Solo telah berusia 269 tahun. Kota ini mulai
menjadi acuan tema politik, sejak kemunculan tokoh bertubuh kurus: Joko Widodo.
Solo dibentuk oleh Joko Widodo sebagai “kota panggung”, “kota karnaval”, “kota
tontonan”. Pelbagai seni pertunjukan, karnaval, festival seni, tontonan kolosal
di jalan sering diadakan demi mengisahkan Solo di mata publik. Agenda itu masih
berlanjut sampai sekarang meski Joko Widodo sudah menjadi penguasa di Jakarta.
Selebrasi ulang tahun Solo menjadi dalil bagi
pemerintah menggelar acara-acara demi pengesahan Solo sebagai kota moncer dalam
urusan kultural, seni, investasi, pariwisata, industri-kreatif. Kegandrungan
membuat pelbagai acara melibatkan ribuan orang di panggung, jalan, benteng,
lapangan mengakibatkan pemerintah dan publik melupakan Solo sebagai pusat
sastra di Nusantara, sejak ratusan tahun silam.
Di kelender kultural buatan pemerintah, acara
sastra tak pernah tercantum. Pemerintah menganggap sastra tak memberi
kontribusi bagi peradaban dan kemonceran kota. Sastra sebagai selebrasi kata
dan makna hampir disepelekan. Semaian imajinasi melalui teks-teks sastra
tradisional dan modern sulit diakui memberi jiwa kota, mempengaruhi arus
pembentukan identitas manusia kota. Kebijakan pemerintah mengelola kota memang
jarang “mengesahkan” sastra sebagai basis sejarah dan masa depan kota.
Kita
masih mendapat ingatan kecil dari agenda sederhana oleh kumpulan pengarang muda
di Solo, menghimpun diri di Pawon Sastra. Mereka mengadakan Festival Sastra
Solo, 22-23 Februari 2014. Ada dua acara berkaitan Solo meski tak berkaitan
dengan selebrasi ulang tahun Solo. Pawon mengadakan diskusi bertema “Student
Hidjo dan Marco Kartodikromo”, 22 Februari 2014. Siapa Marco Kartodikromo?
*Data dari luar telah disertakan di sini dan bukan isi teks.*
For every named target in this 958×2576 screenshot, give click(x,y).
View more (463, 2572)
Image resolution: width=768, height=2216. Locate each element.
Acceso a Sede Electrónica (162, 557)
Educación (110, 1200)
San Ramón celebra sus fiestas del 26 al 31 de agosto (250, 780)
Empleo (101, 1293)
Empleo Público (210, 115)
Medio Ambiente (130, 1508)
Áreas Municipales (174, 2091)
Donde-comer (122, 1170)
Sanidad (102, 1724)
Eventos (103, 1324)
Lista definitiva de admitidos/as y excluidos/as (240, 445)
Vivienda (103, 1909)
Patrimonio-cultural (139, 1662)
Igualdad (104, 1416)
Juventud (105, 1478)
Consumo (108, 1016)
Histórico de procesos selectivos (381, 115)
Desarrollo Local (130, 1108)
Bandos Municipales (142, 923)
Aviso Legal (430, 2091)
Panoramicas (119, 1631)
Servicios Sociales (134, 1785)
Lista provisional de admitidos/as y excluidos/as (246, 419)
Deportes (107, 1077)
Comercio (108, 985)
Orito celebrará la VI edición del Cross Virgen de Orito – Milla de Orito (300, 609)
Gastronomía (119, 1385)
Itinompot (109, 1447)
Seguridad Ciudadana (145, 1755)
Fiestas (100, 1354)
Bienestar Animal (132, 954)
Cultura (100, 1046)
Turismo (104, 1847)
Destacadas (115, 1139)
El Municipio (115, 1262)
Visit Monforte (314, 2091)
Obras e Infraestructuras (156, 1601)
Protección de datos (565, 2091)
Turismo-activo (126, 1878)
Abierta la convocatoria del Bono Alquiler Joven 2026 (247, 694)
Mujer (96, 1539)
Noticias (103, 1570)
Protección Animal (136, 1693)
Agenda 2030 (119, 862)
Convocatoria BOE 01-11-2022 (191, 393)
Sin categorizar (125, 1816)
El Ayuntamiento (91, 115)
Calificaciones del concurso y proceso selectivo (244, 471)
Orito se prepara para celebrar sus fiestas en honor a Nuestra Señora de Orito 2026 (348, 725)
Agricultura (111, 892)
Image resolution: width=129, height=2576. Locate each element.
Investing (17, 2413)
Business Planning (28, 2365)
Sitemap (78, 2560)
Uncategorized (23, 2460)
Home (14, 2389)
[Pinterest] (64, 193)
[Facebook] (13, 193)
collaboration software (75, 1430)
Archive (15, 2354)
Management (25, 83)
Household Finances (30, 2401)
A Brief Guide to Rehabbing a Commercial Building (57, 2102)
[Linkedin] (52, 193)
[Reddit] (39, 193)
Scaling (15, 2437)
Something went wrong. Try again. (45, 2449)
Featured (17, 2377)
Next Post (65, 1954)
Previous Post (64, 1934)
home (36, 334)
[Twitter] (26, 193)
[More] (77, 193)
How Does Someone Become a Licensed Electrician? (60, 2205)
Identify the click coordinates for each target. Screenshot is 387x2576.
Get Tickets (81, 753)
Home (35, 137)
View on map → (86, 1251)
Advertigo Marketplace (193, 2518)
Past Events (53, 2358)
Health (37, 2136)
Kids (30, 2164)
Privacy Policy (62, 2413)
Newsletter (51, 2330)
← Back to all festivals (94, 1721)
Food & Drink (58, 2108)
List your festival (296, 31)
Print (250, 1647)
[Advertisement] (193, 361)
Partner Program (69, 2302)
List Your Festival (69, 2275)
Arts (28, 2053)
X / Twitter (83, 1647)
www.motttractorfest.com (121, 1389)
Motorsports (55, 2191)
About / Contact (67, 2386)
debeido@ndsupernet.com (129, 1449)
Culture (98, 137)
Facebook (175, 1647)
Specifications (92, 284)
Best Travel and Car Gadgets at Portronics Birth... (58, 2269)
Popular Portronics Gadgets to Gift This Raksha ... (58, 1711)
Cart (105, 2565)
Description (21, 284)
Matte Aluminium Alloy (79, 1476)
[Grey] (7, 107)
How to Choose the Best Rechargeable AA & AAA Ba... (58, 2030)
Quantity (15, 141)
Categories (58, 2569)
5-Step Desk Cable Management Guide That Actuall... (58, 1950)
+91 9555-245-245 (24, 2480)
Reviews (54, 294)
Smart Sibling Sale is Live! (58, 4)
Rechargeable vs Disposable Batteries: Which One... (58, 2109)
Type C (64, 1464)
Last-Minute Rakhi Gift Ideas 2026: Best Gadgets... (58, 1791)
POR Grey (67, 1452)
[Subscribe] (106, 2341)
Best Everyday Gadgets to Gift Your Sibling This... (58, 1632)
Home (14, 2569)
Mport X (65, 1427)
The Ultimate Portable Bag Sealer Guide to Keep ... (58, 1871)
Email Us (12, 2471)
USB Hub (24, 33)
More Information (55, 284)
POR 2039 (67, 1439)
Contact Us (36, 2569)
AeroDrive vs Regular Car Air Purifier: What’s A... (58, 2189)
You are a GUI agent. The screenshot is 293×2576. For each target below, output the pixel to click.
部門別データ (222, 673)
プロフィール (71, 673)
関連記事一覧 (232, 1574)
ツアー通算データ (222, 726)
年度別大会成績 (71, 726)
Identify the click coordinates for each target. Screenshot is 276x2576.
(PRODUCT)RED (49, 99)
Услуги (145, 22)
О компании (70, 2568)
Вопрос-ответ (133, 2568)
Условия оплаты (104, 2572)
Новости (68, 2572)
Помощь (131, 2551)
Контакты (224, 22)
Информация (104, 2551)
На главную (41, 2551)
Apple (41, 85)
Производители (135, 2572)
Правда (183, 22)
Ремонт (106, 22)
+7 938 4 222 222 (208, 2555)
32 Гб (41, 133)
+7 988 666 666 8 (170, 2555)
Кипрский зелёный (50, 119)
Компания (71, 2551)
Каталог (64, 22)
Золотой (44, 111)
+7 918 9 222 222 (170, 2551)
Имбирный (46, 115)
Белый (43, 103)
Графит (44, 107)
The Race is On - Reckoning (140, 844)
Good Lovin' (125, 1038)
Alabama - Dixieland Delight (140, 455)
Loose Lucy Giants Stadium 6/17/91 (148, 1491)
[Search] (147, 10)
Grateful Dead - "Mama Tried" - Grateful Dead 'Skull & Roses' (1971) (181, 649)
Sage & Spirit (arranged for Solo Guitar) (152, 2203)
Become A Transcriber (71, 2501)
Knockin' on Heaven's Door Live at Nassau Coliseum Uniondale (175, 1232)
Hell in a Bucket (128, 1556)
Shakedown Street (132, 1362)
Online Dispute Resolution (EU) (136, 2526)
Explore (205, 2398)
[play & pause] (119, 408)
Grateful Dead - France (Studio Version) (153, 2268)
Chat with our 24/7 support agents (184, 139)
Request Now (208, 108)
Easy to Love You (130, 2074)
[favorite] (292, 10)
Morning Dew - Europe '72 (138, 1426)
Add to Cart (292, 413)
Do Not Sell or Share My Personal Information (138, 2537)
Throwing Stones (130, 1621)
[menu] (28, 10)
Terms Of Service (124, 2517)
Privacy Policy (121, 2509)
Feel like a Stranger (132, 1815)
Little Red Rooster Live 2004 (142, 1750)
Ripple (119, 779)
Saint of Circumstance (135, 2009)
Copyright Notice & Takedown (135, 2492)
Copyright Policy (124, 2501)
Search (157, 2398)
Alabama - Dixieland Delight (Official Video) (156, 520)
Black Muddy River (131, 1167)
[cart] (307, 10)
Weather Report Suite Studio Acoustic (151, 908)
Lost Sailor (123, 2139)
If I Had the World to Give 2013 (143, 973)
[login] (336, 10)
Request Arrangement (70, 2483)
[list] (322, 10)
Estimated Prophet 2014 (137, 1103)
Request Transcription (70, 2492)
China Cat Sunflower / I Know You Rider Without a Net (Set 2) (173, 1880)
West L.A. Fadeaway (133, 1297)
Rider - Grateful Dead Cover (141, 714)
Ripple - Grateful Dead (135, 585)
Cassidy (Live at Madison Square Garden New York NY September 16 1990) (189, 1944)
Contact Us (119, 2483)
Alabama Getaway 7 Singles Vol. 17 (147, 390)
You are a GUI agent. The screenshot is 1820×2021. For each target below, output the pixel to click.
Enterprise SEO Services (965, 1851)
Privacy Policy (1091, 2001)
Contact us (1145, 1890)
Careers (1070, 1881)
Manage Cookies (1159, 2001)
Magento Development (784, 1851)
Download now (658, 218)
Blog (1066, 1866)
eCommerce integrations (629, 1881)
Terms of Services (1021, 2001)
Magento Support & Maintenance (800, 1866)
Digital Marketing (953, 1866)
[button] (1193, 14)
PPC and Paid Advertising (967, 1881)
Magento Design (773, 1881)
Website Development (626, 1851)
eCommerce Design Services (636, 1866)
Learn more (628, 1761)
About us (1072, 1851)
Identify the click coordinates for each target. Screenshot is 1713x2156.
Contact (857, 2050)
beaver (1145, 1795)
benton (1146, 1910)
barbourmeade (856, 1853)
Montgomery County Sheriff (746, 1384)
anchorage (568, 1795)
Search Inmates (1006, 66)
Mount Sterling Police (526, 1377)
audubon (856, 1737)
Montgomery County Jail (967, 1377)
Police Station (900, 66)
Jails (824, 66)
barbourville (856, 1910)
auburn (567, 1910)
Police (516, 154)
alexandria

Apakah makna novel Student Hidjo bagi Solo dan Indonesia?
Diskusi menghadirkan dua pembicara: Andreas
Susanto (sejarawan) dan Muhidin M. Dahlan (esais). Mereka memberi ulasan
sugestif dan impresif mengenai Solo, mengacu ke Marco Kartodikromo sebagai
pengarang dan wartawan. Imajinasi Solo pun terungkap dengan ulasan novel
berjudul Student Hidjo (1919) garapan Marco Kartodikromo. Publik
perlahan insaf bahwa Solo awal abad XX termaktub dalam novel lawas.
Marco Kartodikromo adalah pengelola surat kabar Doenia
Bergerak (2014), terbit di Solo. Surat kabar menjadi representasi geliat
pers dan pergerakan politik. Kontribusi Marco Kartodikromo melalui Doenia
Bergerak bisa dilacak dari peristiwa-peristiwa politik dan kultural di
Solo. Seruan-seruan melawan feodalisme dan kolonialisme sering tersaji di Doenia
Bergerak. Publik pun mendapat bacaan kritis saat mengalami “zaman
bergerak”. Ingatan kita tentang Sarekat Islam, sengketa perdagangan-ekonomi,
ambisi pendidikan modern, perlawanan atas dominasi raja-keraton bisa ditemukan
dalam Doenia Bergerak. Seratus tahun silam, pers turut menentukan
perubahan sosial, politik, kultural di Solo. Doenia Bergerak membuat
Solo bergerak, meninggalkan masa suram menuju impian “kemadjoean”.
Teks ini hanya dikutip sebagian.